Lebih ironis lagi, meski kualitas benih di bawah standar dan volume tak sesuai kontrak, pihak dinas tetap mencairkan pembayaran kepada penyedia. Hingga kini, kontraktor baru mengganti sekitar 100 kilogram benih, jauh dari jumlah yang seharusnya.
Kinerja Dinas Dipertanyakan
Kegagalan program ini menimbulkan tanda tanya besar atas lemahnya pengawasan internal dan rendahnya tanggung jawab teknis di lapangan.
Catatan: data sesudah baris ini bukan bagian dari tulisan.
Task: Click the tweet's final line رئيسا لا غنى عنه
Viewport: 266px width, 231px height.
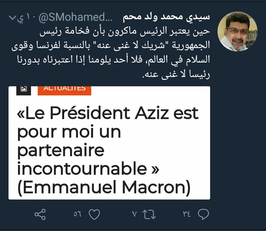Action: point(176,74)
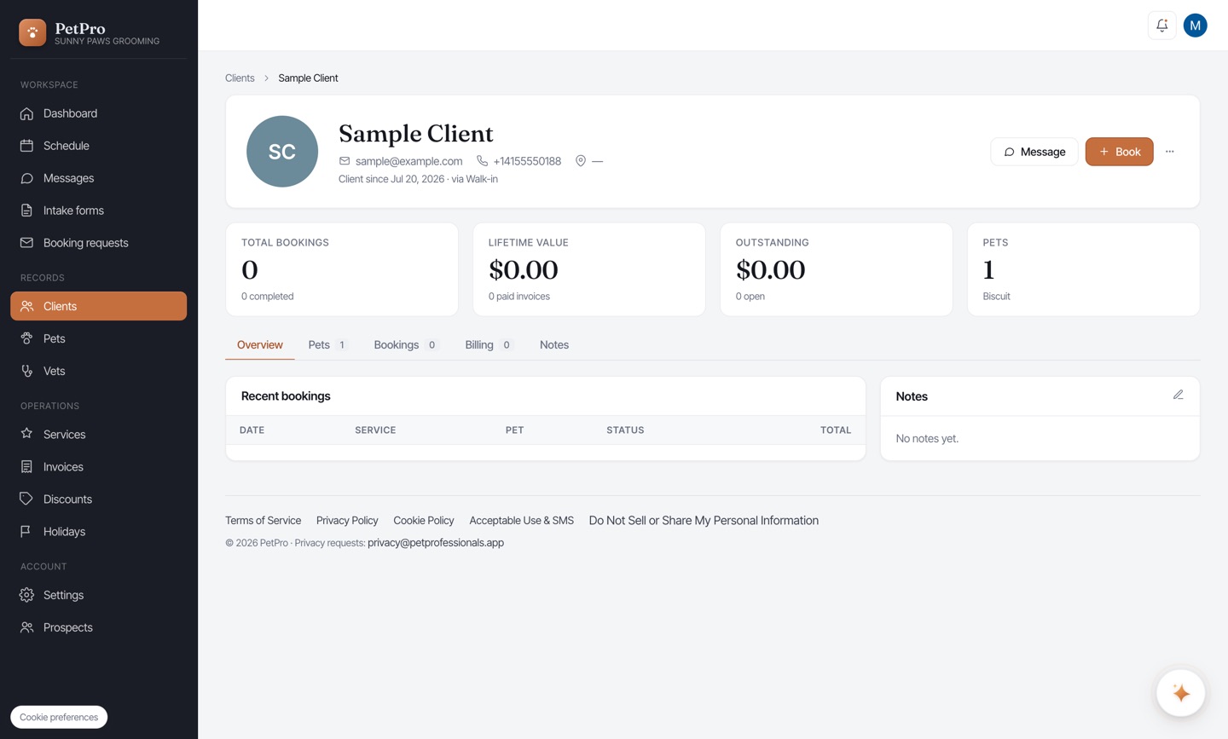The image size is (1228, 739).
Task: Switch to the Billing tab
Action: pyautogui.click(x=489, y=345)
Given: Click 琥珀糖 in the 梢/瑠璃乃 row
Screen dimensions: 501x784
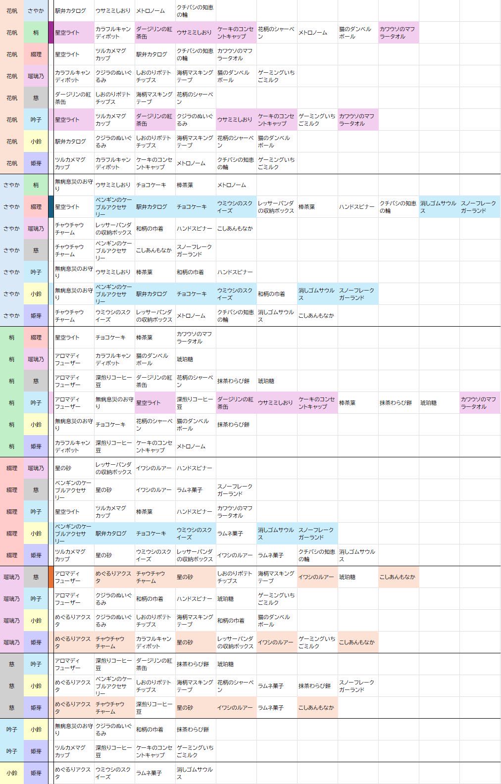Looking at the screenshot, I should 185,359.
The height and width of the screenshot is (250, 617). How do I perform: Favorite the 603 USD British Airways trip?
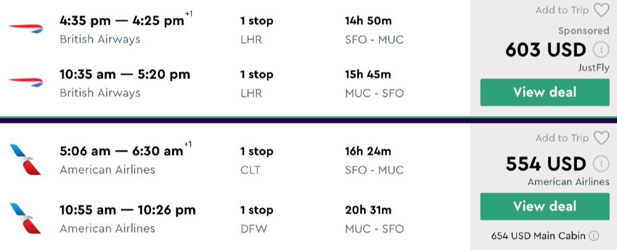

Sejumlah pihak menilai, program strategis seperti ini seharusnya menjadi bagian dari upaya nyata mewujudkan visi-misi Bupati dan Wakil Bupati Mimika, khususnya dalam mendorong ketahanan pangan daerah.
“Jangan hanya mengejar realisasi anggaran, tetapi hasil di lapangan nol besar. Ini bentuk pemborosan dan mencederai kepercayaan publik terhadap pemerintah daerah,” ujar salah satu pemerhati kebijakan publik di Timika yang enggan disebutkan namanya.
Desakan Pemeriksaan APIP
Kondisi ini mendorong munculnya desakan agar Aparat Pengawasan Intern Pemerintah (APIP) segera turun tangan melakukan pemeriksaan terhadap seluruh proses pengadaan benih bawang merah tersebut.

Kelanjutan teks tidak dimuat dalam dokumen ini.